In his opposition brief, Semar argues that Plaintiff has not shown a threat of irreparable harm to warrant a TRO or preliminary injunction because Semar retired on October 1, 2015, and since then has had no involvement or influence over decisions made in MOSOP. Semar also contends that there is no irreparable harm because, as of the date of his motion, Plaintiff had not even reached the "the minimum requirement of 270 active days" required to complete Phase II. ECF No. 122 at 2. Specifically, Semar notes that, by Plaintiff's own assertion, Plaintiff had only completed 230 days of Phase II as of November 26, 2018, and Plaintiff could not possibly complete an additional 40 qualifying days in just a month such that he would be prepared to graduate Phase II by the end of December 2018, as Plaintiff contended in his declaration.
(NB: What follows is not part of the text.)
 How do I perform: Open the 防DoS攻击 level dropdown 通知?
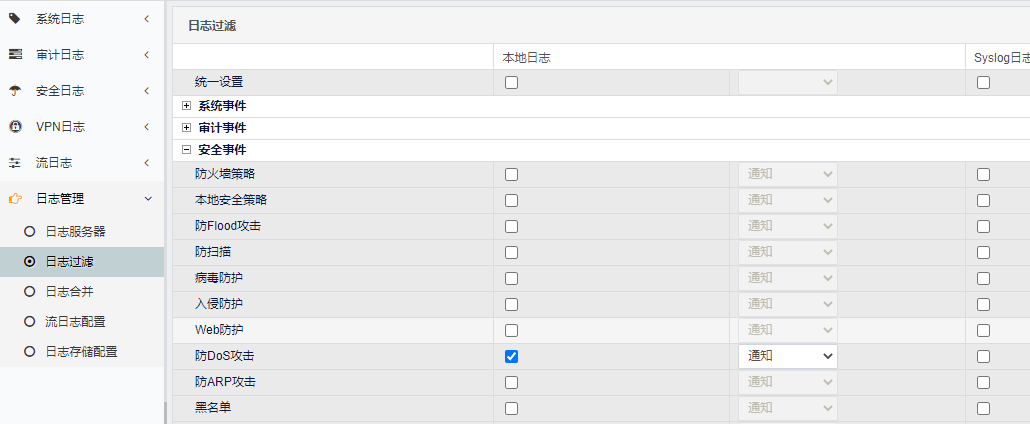tap(788, 356)
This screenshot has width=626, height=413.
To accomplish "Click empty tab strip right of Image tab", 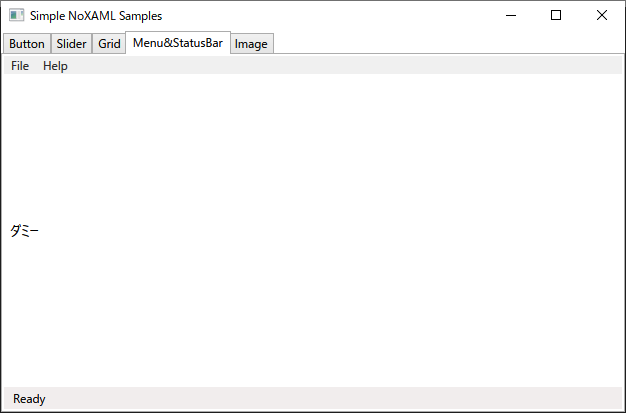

Semar argues that "many participants require more than 270 days" in Phase II, and that in any event, "Plaintiff is likely to complete Phase II well in advance of his August 23, 2019 conditional release date." Id. at 3.

As to the other factors governing injunctive relief, Semar argues that Plaintiff is unlikely to succeed on the merits, particularly given that Semar retired before Plaintiff was eligible for Phase II, and that granting Plaintiff's requested relief would interfere with MODOC operations and would harm the public interest in safety and security. Semar did not attach any admissible evidence in support of the assertions in his opposition brief, including his assertions regarding his retirement date. Motion to Extend the CMO's Summary Judgment Deadline

Plaintiff also asks the Court to extend the CMO's March 1, 2019 deadline for summary judgment motions for six months, until September 1, 2019. Plaintiff argues that he has a conditional release date of August 23, 2019, and after such release, he will be better equipped to retain a private attorney. Plaintiff contends that he needs the assistance of an attorney to obtain the discovery that would be required to defeat any summary judgment motion filed by Semar.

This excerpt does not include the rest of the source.